Johnny Cash, or J.R. Cash, as he was born, had a widely varied career. Most associated with show business, he was also an ordained minister, dealing with the Ring of Fire on multiple fronts. As Biography tells us, he did extensive Bible study along the way, leading him to write a novel about St. Paul, published in 1986, and of course two autobiographies: The Man in Black in 1975 and Cash: The Autobiography, reportedly drafted in longhand on sheets of lined notebook paper, in 1997. He had a pretty healthy side gig in movies and TV, too, both as a musician and actor, and he financed and produced the film Gospel Road: A Story of Jesus in 1975. 

In the 1950's and '60s, he dabbled in acting and had his own TV variety show for a time, and later had a decent movie hit working with Kirk Douglas in A Gunfight in 1971. The 1980s saw him as an aged Davy Crockett reminiscing about his adventuresome youth in a Disney reboot (presumably before the Alamo, but you never know), and he and his fellow Highwaymen took their act one step further by all appearing in a made-for-TV remake of Stagecoach in 1986. Mostly though, he's known as a singer and songwriter.

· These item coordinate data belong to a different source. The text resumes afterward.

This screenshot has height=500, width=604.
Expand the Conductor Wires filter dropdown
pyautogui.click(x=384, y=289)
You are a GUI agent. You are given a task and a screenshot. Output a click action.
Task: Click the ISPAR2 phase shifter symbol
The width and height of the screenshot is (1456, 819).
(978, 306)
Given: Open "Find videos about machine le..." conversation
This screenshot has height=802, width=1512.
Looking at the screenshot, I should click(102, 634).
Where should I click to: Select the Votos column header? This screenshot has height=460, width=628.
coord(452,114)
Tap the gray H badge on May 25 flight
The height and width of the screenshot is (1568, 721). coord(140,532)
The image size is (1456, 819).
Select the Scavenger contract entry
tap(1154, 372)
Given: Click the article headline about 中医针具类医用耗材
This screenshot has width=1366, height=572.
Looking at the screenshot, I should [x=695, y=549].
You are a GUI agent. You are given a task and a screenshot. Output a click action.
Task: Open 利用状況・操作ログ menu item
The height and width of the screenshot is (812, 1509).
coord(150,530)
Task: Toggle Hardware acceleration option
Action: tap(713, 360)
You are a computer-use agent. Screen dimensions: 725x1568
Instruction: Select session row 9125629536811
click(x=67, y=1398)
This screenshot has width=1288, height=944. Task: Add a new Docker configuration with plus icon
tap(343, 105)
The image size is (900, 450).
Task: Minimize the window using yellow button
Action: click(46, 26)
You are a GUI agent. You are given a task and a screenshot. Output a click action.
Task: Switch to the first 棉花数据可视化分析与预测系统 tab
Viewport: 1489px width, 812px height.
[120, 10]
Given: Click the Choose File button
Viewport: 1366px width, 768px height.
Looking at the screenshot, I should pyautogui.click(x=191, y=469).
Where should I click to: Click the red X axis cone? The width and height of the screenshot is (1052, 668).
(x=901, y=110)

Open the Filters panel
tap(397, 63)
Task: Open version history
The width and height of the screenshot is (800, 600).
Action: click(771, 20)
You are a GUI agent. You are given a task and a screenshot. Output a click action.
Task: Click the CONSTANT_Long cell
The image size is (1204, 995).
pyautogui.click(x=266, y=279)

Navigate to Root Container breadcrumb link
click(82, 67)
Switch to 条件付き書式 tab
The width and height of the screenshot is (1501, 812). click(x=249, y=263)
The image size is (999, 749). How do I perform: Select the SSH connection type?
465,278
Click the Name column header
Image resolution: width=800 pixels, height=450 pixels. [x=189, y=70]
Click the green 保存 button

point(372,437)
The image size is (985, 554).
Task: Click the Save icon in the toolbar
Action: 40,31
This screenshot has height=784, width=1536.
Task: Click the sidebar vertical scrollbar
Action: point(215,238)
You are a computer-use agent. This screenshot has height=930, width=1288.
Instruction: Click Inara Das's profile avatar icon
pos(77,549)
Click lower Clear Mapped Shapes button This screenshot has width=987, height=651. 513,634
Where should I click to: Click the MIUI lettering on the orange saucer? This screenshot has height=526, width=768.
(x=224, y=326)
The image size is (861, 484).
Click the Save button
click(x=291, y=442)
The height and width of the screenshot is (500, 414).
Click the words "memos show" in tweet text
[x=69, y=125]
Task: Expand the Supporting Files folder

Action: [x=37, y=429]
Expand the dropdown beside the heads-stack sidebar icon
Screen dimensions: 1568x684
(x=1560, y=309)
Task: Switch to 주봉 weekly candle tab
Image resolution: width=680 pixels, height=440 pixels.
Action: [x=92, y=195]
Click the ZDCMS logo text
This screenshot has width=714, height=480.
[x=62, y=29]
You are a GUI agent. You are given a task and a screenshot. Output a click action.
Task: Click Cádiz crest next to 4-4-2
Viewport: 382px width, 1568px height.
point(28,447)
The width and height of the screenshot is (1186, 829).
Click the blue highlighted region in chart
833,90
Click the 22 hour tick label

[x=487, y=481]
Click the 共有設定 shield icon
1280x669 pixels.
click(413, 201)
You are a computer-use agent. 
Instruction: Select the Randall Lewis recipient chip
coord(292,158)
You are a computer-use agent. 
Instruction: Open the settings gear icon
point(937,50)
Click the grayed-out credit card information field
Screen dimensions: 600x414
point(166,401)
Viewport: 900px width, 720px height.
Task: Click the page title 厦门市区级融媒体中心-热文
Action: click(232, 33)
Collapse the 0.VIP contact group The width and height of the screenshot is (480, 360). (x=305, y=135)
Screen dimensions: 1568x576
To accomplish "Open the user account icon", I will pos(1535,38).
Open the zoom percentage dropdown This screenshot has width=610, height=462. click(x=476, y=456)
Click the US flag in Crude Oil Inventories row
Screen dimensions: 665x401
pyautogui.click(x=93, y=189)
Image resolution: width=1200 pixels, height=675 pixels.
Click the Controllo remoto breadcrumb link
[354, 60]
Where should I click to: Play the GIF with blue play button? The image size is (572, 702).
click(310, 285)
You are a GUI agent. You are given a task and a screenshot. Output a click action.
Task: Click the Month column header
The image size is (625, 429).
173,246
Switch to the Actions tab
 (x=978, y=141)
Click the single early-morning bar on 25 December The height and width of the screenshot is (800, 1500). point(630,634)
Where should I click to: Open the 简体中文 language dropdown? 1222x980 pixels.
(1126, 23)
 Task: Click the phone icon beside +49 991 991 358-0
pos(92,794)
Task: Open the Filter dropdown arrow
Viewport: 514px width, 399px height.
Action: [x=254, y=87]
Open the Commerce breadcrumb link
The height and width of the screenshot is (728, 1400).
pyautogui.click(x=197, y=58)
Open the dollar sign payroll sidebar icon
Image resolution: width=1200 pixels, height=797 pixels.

His not-yet-wife wrote the song about him

Cash is generally considered one of the most influential country music icons of the 20th century, recording around 70 studio albums during his career, and selling enormous numbers of albums and singles. He wrote some of his hits, notably "Man in Black" and "I Walk the Line," but he had plenty of songwriting help. One of his bigger successes, "A Boy Named Sue," was written by Shel Silverstein, the writer who also gave us "The Unicorn Song" and the book The Giving Tree. With all of that output, it's good to note that in addition to "Sue," Cash didn't write his very biggest hit, "Ring of Fire," although he's the subject of the lyrics. 

According to The Atlantic, the song, co-written by sisters June and Anita Carter, along with Merle Kilgore, was about June's passionate love for Johnny during a time when they were both married to other people. Cash knew and had toured with the Carters. Originally titled "(Love's) Ring of Fire," Johnny recorded it, with Carter harmonies, and is credited with adding those driving brass riffs to the 1963 hit single. One thing led to another, as things tend to do, and five years later, Johnny and June were Mr. and Mrs., sharing a home and, probably, royalties.